Re: [GSoC2016] BlueStore SMR Support

Sage Weil <sweil@xxxxxxxxxx> · Fri, 11 Mar 2016 09:50:06 -0500 (EST)

Hi Shehbaz,

Sorry for the slow reply!  I'm just catching up on GSoC queries.

On Fri, 4 Mar 2016, Shehbaz Jaffer wrote:
> Hi All,
> 
> I am a 1st Year PhD student at University of Toronto. I am interested
> in working on the SMR friendly allocator for Bluestore file system. I
> am new to Ceph. But I am familiar with FS development in user space, and
> SMR drives. I am currently going through Ceph codebase.
> It looks like the allocator is very basic, hence the current name of
> the block allocator:
> os/bluestore/StupidAllocator.cc :-)

:)

> Few initial questions:
> 
> 1) Will the project involve Drive managed SMR drives or Host Managed SMR 
> drives?

The goal is to make an allocator that will work with host managed SMR.  
Presumably that will work just as well on host-aware SMR.
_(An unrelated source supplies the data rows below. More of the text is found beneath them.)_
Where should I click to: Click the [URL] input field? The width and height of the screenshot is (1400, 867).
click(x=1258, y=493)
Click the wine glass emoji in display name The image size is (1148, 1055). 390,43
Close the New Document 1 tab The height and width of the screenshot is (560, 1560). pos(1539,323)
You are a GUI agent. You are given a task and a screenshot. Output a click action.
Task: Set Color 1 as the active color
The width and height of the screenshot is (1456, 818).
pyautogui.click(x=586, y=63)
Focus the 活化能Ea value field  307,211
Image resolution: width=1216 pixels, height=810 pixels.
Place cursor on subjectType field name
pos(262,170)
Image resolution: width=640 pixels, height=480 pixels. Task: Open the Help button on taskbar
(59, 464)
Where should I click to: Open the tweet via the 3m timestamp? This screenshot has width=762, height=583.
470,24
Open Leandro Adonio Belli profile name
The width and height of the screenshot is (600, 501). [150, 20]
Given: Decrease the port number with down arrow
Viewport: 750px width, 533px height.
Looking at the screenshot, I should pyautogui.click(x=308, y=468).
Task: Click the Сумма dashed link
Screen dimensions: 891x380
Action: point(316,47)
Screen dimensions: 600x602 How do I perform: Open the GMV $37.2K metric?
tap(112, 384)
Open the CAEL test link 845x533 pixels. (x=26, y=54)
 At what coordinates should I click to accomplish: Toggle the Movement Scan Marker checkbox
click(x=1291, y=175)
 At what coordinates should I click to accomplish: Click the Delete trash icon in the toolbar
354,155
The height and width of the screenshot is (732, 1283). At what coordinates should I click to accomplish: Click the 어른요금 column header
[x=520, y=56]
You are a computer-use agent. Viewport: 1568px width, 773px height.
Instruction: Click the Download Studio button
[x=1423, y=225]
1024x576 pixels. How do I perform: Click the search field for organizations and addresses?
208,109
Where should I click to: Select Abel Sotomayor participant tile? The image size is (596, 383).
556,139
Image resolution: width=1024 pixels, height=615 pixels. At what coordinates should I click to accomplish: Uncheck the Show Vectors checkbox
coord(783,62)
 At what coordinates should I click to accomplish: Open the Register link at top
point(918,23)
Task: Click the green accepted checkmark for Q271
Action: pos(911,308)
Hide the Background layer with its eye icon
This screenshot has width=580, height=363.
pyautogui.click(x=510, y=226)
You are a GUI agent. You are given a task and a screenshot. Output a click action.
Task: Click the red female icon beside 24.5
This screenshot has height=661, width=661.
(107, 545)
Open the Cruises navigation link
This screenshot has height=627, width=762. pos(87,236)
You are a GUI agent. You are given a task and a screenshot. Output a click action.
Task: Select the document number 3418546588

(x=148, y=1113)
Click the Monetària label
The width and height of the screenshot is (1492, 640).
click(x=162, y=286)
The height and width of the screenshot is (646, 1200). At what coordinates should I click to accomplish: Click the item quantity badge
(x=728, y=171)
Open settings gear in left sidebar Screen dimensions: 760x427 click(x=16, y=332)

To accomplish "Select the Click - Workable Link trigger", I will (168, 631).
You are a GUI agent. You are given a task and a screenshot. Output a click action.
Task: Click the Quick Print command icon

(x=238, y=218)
A drive-managed SMR disk that doesn't tell us the zone layout is a bit of 
a lost cause, I think.

> 2) Will scope of project be to build an allocator on a simulator for
> SMR Drives? Or will I get actual HDDs to work with? In case of
> simulators, will the project involve building a simulator on disksim?

I seem to remember hearing something about a dm module that simulated SMR, 
but I'm not sure.  We may also be able to get some SMR disks to play 
with--I'll reach out to our drive vendor friends.

> 3) Ideally, the benchmark should be to compare StupidAllocator scheme
> with a SmartAllocator scheme in terms of the following performance
> metrics:
> a) speed
> b) correctness
> c) fragmentation
> d) garbage collection efficiency
> 
> are there any other metrics that we would like to measure the allocator for?

That sounds about right, (b) being the first and most important step.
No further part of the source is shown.